Cosa ci riserva, da questo punto di vista, il prossimo futuro? All’inizio del 2001, prima del tragico 11 settembre, si parlava di hard o soft landing dell’economia Usa. In verità, l’atterraggio è stato più che brusco e ben precedente ai fatti dell’11 settembre. Certo, la tragedia ha particolarmente colpito la travel industry e ha precipitato il mondo nell’incertezza: la peggiore nemica della crescita. La statitistica ci conforta, comunque, e ci spinge ad essere ottimisti. Dal dopoguerra in poi l’economia Usa è stata nove volte in recessione. Le crisi recessive hanno avuto una durata minima di 6 mesi nel 1980 e massima di 16 nel periodo ’73-’75 e ’81-’82. Possiamo quindi dire che oggi stiamo di fatto nella parte alta della forchetta di oscillazione e quindi il 2003, caeteris paribus, potrebbe esserci una ripresa. L’Italia però, con l’Europa deve fare la sua parte. E' fuori da ogni ragionevole dubbio che la nostra economia, per una serie di motivi che vedremo, ha prodotto micro-imprese e perso le medie e le grandi dimensioni. Benché l’Italia sia stata osannata da M. Porter con la definizione altisonante di industrial district assurti a best practice, l’evidenza dei dati ci suggerisce che questo modello non è percorribile nel lungo termine. Per di più, nel periodo di grande crescita economica che si è appena concluso, la produttività dell’Italia è rimasta al palo: di fatto non è cresciuta. In un benchmarking internazionale sulle dimensioni che influenzano la crescita del multifactor of productivity (aumento dell’utilizzo dell’information technology, barriere all’entrata, rigidità del mercato del lavoro), l’Italia realizza sempre il punteggio più basso. Dal 1970 ad oggi l’Italia ha più che raddoppiato la sostituzione del lavoro con le macchine (K/L). Facendo 100 il 1970, gli Usa sono sempre in sostituzione di macchine con lavoro a 130; il Regno Unito a 150; l’Italia a 210!

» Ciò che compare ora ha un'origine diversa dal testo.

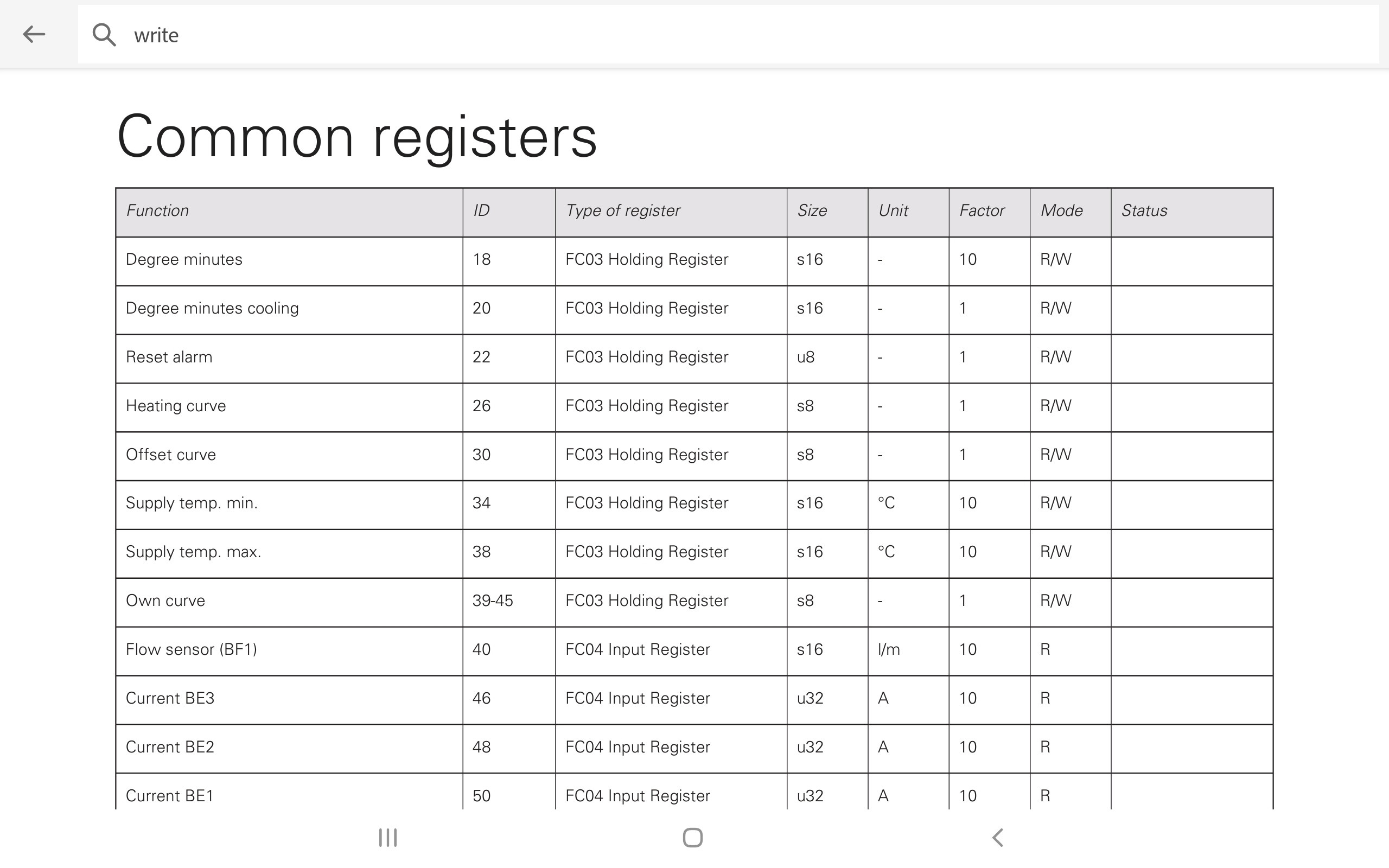Viewport: 1389px width, 868px height.
Task: Tap the Android navigation back chevron
Action: [998, 837]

Non deve quindi meravigliare se negli investimenti diretti esteri in entrata (Fdi) che nel 1999 hanno toccato 865 miliardi di dollari Usa da 473 miliardi di dollari nel ‘97, l’Italia ne ha catturato il solo 0,6 per cento. E' quindi chiaro che non siamo abbasanza “attraenti”. Di contro, Francia e Germania hanno un quota del 4,5 per cento e del 9,5 per cento rispettivamente. Le proiezioni al 2006 non sono migliori e confermano il trend. E' quindi necessario il ritorno della politica e della politica industriale di programmazione per quei grandi assets che sono ancora in mano pubblica e devono essere sì valorizzati, ma non per le transazioni economiche da Opa, bensì per creare valore per il paese. Senza la politica si può, nel migliore dei casi, raggiungere solo il primo obiettivo.

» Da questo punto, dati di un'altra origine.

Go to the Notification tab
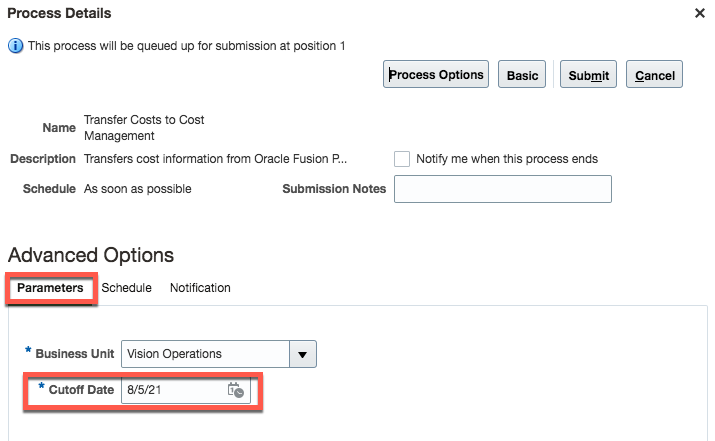[x=200, y=288]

In questi anni di privatizzazione e di grande supremazia del mercato, che si pensava potesse risolvere tutto, siamo stati in realtà più preda che predatori, come dimostra il nostro modesto livello di presenza industriale dei paesi G7 e cioè quelli con tassi di consumo e ricchezza paragonabili al nostro. E quindi non esposti a casi di insolvenza. Senza la politica è stato, è e sarà sempre difficile ottenere reciprocità nei paesi G7. E' tempo quindi di una politica estera non scissa dalle priorità domestiche. E' arrivato quindi il tempo di una leadership coraggiosa, che sappia valorizzare gli assets, che rimangono a disposizione con una serie precisa di obiettivi: segnare una visione e una strada di crescita all’industria, realizzare quelle riforme strutturali (pensioni, mercato del lavoro, tasse, controllo della criminalità e del territorio) che ci rendono un paese ostile e non attraente per gli investimenti. Esistono, del resto, una serie di opzioni e di azioni nel breve. Per quanto riguarda la politica industriale, occorre puntare sulla costruzione di un sistema-paese teso a supportare le grandi aziende nella realizzazione delle loro strategie internazionali. Sul piano della ricerca e sviluppo si tratta di puntare sulla cooperazione con paesi leader. Il sistema educativo ci impone il rimpatrio dei cervelli. Senza trascurare la reciprocità con i paesi industrializzati nei settori chiave: energia, telecomunicazioni, difesa/elettronica. Non da ultimo, l’obiettivo centrale di saper attrarre investimenti stranieri. Solo alla luce della consapevolezza di questi obiettivi potemmo cominciare un cammino di crescita e consolidamento per riattivare i circuiti virtuosi del sapere, solamente i quali portano alla ricchezza per un paese come il nostro.